What the task requires: Read the data below. Every line holding the string "avatar" must be copied.
Given data: Begin
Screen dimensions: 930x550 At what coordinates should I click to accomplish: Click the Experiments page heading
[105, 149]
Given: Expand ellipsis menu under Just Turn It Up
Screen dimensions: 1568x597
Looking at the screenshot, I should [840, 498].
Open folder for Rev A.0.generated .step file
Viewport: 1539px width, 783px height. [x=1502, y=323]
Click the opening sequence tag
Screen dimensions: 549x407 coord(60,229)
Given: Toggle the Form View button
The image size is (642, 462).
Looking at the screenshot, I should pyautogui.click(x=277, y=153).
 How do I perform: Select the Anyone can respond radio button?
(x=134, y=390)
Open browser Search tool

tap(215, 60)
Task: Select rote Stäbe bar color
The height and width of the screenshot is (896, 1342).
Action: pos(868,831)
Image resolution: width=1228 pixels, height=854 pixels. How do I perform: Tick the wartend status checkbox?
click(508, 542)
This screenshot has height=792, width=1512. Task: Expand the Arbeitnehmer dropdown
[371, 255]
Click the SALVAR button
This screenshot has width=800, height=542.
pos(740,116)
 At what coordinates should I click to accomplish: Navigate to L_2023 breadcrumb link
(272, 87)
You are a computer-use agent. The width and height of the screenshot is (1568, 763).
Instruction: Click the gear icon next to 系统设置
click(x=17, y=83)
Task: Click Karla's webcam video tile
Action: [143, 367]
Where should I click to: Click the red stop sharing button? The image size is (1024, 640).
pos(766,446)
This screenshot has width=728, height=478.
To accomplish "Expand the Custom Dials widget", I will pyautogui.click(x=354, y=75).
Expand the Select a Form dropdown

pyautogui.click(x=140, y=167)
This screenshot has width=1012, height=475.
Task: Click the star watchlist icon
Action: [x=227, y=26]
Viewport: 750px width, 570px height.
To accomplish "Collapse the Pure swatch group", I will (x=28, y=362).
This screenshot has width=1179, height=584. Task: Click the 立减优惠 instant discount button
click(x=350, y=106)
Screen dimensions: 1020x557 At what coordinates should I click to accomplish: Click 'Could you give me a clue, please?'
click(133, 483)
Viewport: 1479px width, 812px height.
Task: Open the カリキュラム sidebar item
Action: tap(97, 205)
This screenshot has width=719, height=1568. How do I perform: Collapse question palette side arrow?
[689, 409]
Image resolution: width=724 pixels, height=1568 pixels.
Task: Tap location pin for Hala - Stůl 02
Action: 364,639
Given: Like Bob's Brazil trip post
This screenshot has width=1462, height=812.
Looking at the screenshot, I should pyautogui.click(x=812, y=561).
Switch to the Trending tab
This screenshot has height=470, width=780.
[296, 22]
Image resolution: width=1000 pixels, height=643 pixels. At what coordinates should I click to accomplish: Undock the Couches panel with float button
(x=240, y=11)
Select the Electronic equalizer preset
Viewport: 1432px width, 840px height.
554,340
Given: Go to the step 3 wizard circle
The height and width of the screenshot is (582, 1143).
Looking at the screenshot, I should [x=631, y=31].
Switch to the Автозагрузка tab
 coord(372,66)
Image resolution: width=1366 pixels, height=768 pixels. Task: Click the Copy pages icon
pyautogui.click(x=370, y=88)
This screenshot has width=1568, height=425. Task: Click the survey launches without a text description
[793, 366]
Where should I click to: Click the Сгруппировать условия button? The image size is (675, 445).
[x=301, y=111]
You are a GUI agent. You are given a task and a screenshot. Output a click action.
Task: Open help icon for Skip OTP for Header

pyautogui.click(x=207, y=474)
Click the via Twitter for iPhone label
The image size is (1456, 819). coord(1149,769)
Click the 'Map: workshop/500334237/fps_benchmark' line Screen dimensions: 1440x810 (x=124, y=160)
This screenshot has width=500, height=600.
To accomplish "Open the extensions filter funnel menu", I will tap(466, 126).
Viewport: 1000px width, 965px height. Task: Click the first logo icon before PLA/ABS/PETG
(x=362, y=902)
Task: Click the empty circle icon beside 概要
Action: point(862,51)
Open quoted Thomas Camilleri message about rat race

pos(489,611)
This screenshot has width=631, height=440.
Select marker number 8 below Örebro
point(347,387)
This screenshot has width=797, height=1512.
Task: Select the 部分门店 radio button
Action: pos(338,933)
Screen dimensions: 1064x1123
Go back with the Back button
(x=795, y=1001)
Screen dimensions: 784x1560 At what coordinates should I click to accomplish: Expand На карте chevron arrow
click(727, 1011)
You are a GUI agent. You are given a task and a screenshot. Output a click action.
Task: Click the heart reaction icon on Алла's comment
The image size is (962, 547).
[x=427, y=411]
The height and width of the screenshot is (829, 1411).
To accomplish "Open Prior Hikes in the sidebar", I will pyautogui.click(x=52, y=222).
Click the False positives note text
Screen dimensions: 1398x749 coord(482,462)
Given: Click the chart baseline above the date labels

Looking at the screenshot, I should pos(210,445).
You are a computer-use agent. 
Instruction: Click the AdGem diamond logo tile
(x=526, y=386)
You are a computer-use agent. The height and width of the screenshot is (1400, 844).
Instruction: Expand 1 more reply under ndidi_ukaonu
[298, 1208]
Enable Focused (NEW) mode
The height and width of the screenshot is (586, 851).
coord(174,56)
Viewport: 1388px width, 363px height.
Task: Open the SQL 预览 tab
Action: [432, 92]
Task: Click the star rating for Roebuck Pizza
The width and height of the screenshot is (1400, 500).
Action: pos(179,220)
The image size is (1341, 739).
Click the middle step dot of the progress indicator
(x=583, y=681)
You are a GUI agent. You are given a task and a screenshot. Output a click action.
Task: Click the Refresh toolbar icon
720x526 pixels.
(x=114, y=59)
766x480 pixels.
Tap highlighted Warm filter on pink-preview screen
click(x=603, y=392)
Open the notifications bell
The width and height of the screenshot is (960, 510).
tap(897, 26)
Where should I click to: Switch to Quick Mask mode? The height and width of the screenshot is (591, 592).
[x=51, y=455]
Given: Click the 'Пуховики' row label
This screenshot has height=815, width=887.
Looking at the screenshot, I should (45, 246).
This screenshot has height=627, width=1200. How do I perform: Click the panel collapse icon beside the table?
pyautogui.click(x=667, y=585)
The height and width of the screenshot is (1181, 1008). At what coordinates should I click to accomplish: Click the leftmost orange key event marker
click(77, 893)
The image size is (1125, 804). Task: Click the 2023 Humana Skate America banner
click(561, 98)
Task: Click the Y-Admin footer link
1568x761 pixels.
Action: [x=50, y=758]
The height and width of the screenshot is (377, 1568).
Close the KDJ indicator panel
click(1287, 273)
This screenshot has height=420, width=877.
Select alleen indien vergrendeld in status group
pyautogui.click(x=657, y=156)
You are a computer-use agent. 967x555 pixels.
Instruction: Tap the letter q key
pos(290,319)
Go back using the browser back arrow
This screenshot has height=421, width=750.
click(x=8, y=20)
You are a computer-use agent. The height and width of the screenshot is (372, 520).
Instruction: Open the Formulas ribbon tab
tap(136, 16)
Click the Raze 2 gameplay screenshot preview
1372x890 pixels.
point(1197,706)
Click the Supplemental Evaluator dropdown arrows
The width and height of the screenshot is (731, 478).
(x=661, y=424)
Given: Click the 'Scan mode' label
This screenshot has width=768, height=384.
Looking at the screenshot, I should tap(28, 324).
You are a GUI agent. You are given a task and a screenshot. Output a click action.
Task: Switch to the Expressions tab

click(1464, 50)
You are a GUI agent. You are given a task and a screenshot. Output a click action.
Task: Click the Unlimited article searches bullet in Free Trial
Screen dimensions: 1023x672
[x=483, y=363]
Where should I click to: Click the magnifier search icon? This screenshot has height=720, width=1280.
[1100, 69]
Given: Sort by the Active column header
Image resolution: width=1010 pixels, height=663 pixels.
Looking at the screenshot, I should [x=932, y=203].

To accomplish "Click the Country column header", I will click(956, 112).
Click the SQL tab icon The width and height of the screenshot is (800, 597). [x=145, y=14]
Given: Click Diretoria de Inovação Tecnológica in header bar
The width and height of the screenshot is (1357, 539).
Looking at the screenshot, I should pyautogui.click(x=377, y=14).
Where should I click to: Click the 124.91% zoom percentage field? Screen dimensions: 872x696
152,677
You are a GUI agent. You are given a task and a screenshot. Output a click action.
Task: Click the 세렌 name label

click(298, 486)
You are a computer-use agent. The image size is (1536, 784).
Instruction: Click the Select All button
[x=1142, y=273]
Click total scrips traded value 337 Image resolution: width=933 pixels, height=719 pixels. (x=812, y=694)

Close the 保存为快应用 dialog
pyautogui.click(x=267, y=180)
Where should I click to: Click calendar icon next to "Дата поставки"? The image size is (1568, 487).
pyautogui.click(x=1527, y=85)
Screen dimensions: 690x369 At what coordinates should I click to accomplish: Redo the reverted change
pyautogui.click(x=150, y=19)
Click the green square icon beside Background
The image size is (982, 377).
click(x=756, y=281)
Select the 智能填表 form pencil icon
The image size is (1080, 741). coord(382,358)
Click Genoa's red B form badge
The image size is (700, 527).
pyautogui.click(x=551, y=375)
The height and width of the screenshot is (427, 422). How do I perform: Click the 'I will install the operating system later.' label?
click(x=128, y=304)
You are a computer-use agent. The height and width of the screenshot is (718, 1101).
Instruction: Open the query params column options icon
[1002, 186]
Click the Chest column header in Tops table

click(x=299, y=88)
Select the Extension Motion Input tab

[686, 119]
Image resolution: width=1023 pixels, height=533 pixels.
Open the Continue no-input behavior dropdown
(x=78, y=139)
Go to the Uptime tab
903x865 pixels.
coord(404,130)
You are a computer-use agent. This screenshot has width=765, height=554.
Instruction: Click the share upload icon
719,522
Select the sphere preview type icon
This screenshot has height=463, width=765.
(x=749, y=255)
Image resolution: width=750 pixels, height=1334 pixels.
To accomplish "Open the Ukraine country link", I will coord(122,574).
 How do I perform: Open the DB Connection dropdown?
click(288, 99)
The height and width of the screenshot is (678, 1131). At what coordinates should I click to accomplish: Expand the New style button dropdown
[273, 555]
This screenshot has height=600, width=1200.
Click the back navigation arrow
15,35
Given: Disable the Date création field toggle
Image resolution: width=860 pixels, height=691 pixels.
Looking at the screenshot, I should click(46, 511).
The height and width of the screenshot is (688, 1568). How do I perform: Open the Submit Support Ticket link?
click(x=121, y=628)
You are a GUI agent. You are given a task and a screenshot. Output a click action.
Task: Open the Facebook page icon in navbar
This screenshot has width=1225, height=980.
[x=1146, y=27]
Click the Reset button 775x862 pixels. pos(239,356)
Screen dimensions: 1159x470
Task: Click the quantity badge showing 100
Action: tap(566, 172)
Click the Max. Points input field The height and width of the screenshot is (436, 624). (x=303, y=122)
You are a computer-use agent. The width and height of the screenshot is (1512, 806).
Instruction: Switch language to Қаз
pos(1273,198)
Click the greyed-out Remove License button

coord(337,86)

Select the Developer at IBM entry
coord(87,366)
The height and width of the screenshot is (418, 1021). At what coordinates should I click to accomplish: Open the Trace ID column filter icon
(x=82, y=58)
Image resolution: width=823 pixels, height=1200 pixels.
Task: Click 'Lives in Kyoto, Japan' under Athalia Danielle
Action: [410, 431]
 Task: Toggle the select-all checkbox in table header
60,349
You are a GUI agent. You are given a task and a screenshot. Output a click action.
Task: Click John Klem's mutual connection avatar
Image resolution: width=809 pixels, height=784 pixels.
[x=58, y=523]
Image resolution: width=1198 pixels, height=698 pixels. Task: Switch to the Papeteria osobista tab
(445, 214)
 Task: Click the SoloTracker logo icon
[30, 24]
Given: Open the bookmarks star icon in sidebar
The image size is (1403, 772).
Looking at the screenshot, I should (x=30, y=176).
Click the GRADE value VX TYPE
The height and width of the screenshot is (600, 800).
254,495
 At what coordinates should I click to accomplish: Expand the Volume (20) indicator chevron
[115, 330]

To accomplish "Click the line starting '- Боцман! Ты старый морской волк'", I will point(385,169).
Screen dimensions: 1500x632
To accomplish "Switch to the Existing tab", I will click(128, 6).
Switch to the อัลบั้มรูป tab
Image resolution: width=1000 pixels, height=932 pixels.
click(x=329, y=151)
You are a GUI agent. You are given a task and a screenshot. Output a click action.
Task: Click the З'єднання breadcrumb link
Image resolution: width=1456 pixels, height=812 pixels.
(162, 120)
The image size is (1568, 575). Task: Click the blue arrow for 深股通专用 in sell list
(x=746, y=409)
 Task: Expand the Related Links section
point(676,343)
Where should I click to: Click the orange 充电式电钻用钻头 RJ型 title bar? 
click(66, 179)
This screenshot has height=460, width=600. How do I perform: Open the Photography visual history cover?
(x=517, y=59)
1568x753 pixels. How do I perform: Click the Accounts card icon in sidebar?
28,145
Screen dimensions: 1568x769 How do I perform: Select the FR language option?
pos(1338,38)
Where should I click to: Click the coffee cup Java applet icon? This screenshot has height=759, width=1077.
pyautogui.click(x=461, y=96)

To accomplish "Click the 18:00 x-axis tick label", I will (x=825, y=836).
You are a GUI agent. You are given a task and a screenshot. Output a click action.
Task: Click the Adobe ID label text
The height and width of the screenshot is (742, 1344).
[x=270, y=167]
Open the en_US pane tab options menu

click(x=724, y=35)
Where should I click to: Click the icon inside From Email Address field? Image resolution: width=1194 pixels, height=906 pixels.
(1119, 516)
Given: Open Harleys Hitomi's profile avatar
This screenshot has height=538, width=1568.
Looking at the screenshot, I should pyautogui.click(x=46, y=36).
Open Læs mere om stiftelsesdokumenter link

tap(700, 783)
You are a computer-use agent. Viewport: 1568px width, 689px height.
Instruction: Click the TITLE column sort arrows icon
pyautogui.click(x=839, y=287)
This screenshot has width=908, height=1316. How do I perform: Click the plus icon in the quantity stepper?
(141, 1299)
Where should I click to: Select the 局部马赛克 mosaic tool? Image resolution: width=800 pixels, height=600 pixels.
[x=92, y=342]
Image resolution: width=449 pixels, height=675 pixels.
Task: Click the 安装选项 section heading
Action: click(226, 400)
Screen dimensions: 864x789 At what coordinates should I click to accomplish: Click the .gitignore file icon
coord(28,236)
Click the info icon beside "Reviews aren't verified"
Given data: End
Answer:
Task: Click John Klem's mutual connection avatar
Given: Open Harleys Hitomi's profile avatar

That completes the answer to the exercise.